A toddler’s world is still fairly limited, so they will notice that their parents aren’t together with them as much, that they’re spending time alone with one parent in a new home and that maybe a grandparent or someone else they know is taking care of them more. All of these things are big changes for them.
Explaining divorce to a toddler
Don’t assume that you don’t need to have “the talk” with your toddler about what’s going on. You just need to explain things with words and ideas they understand. They just need to know that the two of you won’t be living together any longer, but you will still both be taking care of them (assuming that’s the case) and that you both love them and will continue to be their parents. It’s also wise to reassure them that this has nothing to do with them or anything they did.
There are plenty of books for toddlers about divorce that can help you and that you can read to your child. It’s important to let them ask questions whenever they want and that you’re giving them consistent answers.
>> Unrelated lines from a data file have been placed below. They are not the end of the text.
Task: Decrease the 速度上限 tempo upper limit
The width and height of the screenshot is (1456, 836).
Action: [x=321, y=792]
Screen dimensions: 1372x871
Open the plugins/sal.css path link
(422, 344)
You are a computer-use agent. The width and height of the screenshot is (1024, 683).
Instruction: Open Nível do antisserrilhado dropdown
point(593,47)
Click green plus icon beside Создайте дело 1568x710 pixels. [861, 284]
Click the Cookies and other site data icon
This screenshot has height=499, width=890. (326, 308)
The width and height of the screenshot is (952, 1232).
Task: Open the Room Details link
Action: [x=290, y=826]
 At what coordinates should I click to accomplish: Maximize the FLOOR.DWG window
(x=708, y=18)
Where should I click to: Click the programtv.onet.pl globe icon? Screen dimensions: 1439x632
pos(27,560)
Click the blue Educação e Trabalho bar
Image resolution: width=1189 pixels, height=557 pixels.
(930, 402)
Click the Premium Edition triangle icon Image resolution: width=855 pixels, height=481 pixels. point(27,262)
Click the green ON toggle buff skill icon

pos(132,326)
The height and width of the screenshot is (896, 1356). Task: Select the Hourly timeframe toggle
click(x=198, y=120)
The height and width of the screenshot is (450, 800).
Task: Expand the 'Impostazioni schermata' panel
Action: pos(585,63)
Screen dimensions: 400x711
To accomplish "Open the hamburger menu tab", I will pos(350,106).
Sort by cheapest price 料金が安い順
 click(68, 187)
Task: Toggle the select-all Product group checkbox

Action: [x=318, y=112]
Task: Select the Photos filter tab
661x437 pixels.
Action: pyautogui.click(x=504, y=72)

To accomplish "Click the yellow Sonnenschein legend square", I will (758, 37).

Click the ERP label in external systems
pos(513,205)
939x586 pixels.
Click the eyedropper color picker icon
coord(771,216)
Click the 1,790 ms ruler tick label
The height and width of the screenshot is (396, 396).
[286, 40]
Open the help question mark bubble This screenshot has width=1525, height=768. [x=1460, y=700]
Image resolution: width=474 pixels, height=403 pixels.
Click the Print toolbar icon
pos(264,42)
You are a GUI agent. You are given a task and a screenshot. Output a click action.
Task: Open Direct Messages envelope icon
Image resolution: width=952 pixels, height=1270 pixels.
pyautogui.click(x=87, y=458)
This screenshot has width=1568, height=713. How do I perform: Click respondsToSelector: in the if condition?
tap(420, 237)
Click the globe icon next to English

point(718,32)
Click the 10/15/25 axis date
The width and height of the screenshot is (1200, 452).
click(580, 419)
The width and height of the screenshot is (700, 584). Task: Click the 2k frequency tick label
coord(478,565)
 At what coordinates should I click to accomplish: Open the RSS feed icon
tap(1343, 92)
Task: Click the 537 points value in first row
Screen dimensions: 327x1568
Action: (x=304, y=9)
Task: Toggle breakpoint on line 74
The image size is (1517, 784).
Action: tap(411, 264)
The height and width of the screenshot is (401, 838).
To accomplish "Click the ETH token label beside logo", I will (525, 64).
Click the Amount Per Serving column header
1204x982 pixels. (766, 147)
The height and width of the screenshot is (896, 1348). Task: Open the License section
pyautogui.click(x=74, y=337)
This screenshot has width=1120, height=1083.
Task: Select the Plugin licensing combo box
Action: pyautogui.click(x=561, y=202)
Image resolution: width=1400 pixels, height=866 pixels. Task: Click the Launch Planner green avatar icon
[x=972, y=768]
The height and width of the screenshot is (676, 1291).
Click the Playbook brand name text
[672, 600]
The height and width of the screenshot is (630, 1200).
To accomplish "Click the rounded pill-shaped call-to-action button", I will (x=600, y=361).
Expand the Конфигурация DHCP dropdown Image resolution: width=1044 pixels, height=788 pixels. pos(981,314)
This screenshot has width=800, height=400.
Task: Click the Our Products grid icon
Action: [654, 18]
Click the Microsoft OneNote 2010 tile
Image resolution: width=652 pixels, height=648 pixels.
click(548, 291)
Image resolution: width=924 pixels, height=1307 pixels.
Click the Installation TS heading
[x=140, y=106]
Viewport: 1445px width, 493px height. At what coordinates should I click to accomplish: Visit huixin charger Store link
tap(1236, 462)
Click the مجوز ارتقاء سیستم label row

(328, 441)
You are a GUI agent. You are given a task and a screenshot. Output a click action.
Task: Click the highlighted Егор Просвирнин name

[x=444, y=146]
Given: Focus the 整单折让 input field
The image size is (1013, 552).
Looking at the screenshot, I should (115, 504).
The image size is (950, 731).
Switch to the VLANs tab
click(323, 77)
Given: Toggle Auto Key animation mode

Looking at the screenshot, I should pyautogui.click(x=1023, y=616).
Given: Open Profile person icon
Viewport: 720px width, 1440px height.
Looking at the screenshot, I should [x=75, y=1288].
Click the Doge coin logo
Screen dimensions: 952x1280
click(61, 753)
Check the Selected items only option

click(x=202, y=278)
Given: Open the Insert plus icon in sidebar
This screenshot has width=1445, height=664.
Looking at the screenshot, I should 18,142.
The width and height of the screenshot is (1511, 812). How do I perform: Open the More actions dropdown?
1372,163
A consistent routine is crucial
Speaking of consistency, routine is very important for toddlers. Regardless of how you’re sharing custody, it’s crucial to keep naptime, playtime, meals and bedtimes the same across both of your homes. Inconsistent routines can cause big behavior issues. While you should both have a room made up for your child, they may want to carry some favorite toys, dolls or games back and forth.
The custody agreement and parenting plan you have for your toddler will likely need to be modified multiple times as your child gets older. For now, it’s important to focus on developing one that helps you co-parent successfully through this crucial stage of your child’s life.